### THE REQUEST
Rewrite the lines below as a numbered list, from the first line up to and including the line that contains "Hledat (601, 21)", omitting blank lines and leaving out the pictures.

-- Start TASK INPUTS --

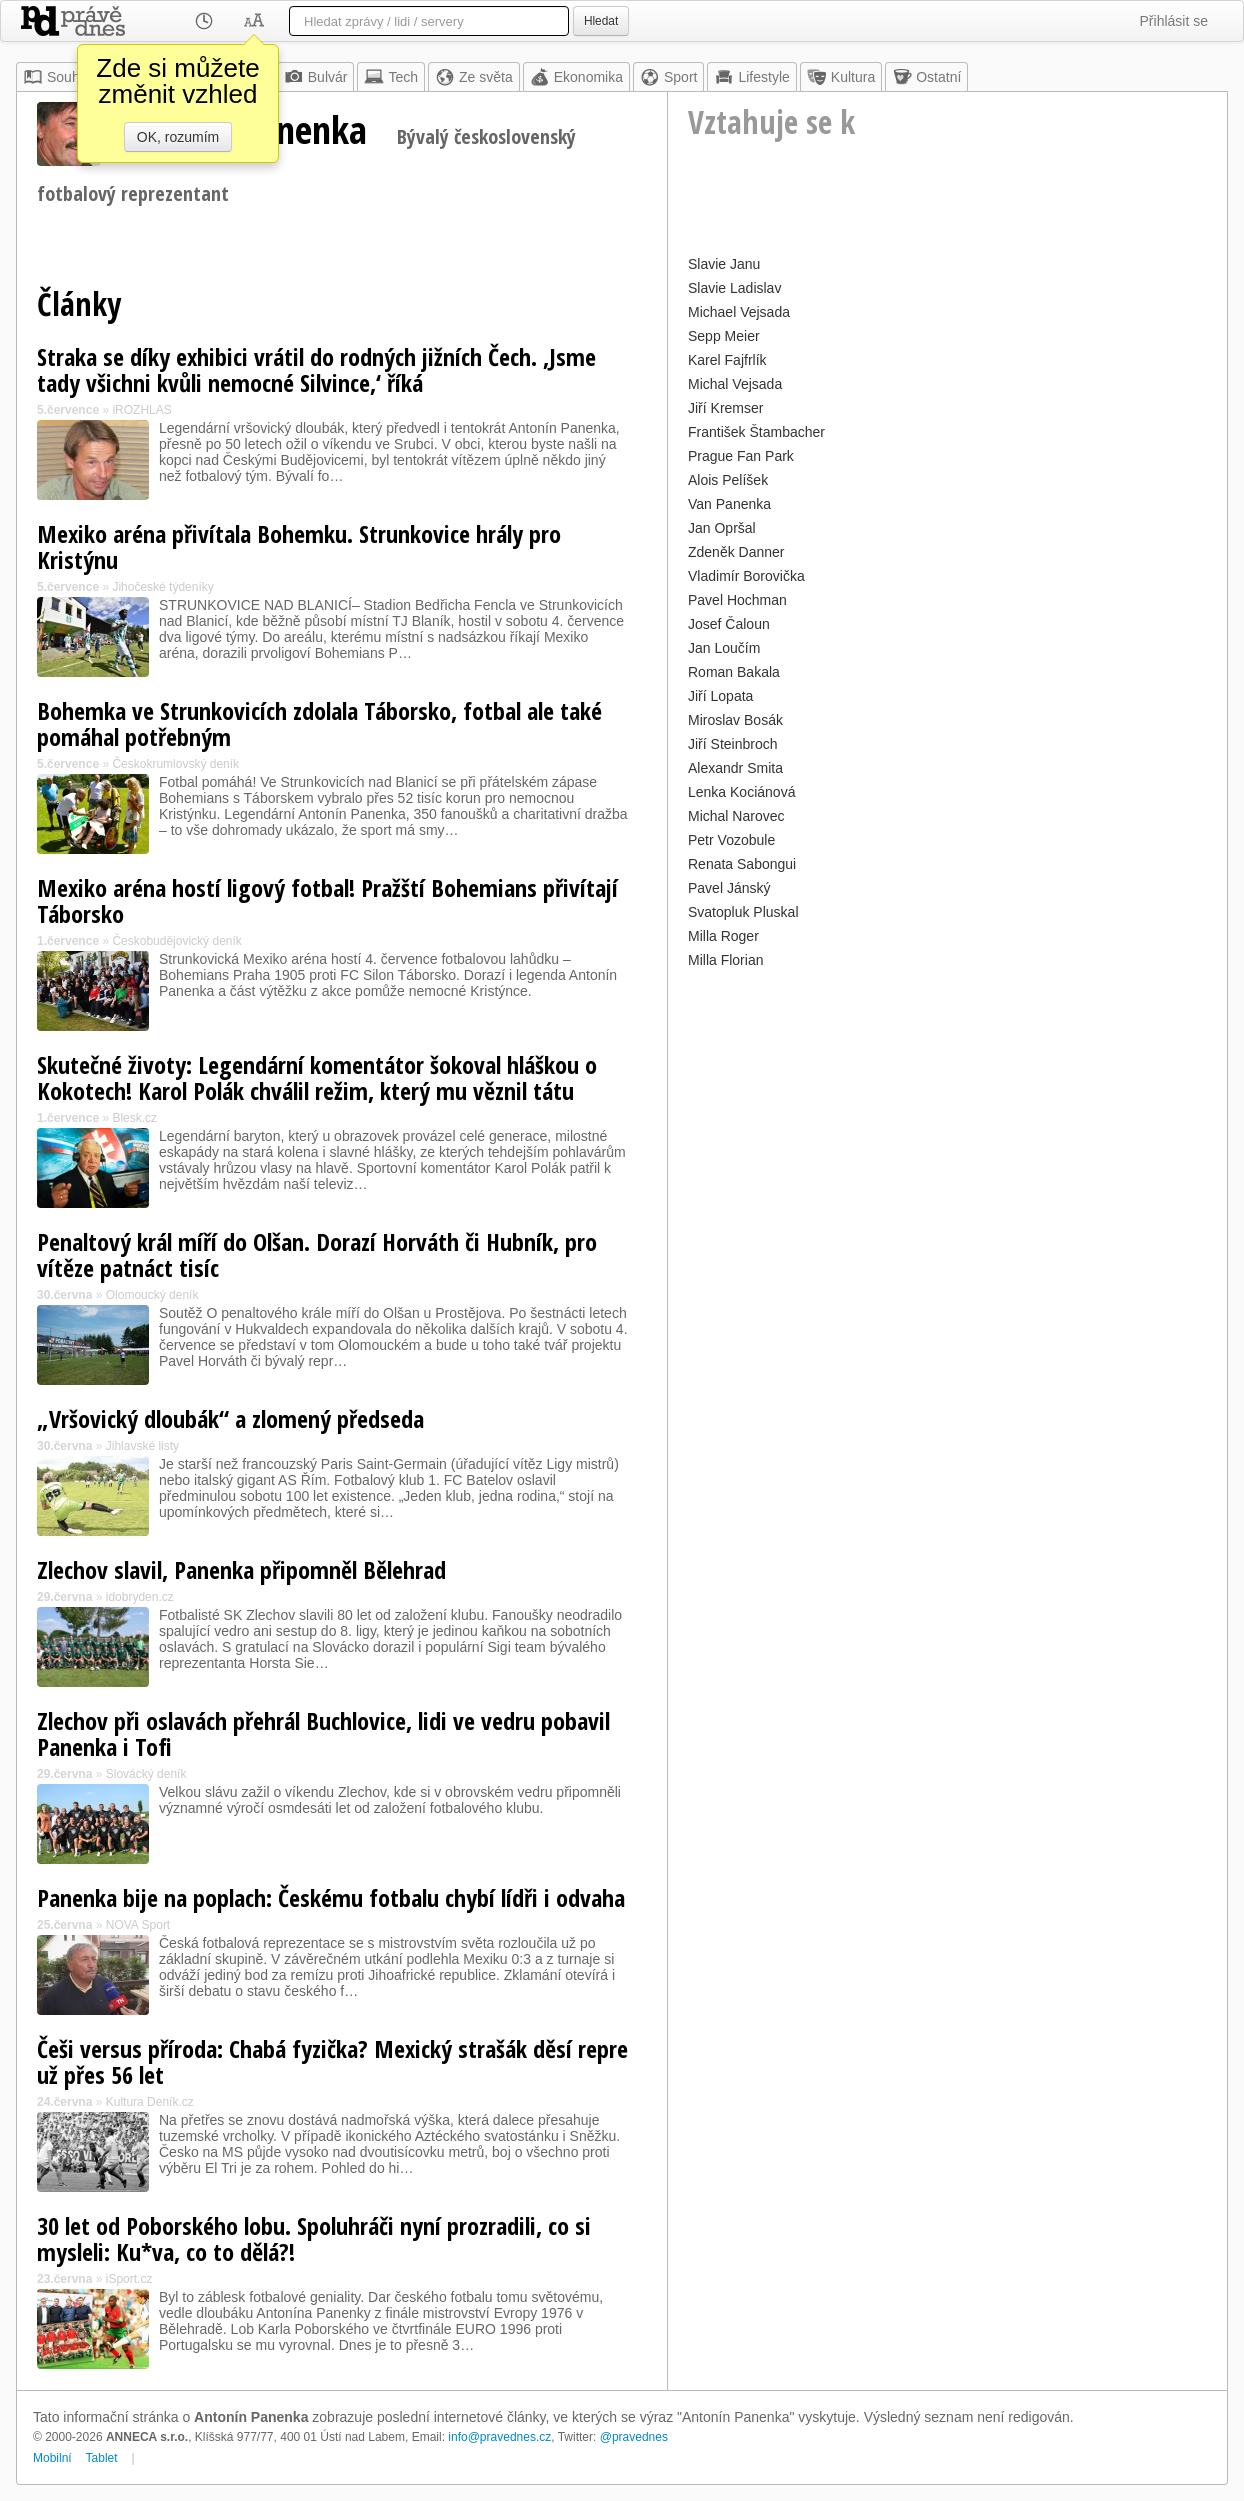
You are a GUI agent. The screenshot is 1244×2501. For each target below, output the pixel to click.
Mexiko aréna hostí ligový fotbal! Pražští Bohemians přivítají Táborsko (327, 900)
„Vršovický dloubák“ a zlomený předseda (230, 1418)
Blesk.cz (134, 1118)
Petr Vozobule (731, 840)
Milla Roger (723, 936)
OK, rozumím (178, 137)
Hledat (601, 21)
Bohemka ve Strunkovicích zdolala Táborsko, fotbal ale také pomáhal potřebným (319, 723)
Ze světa (474, 77)
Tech (391, 77)
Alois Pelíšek (728, 480)
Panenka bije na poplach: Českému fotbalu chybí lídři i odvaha (331, 1897)
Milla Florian (725, 960)
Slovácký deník (146, 1774)
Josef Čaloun (729, 624)
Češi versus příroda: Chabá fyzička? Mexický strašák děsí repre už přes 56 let (332, 2061)
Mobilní (52, 2458)
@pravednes (634, 2437)
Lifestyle (751, 77)
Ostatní (926, 77)
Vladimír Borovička (746, 576)
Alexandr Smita (735, 768)
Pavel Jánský (729, 888)
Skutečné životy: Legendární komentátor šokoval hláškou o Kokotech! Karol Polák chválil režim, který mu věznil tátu (317, 1077)
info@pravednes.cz (499, 2437)
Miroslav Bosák (735, 720)
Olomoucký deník (152, 1295)
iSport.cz (129, 2279)
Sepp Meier (724, 336)
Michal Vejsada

-- End TASK INPUTS --

### SOLUTION TO THIS TASK
1. You are a GUI agent. The screenshot is 1244×2501. For each target below, output the pixel to click.
2. Mexiko aréna hostí ligový fotbal! Pražští Bohemians přivítají Táborsko (327, 900)
3. „Vršovický dloubák“ a zlomený předseda (230, 1418)
4. Blesk.cz (134, 1118)
5. Petr Vozobule (731, 840)
6. Milla Roger (723, 936)
7. OK, rozumím (178, 137)
8. Hledat (601, 21)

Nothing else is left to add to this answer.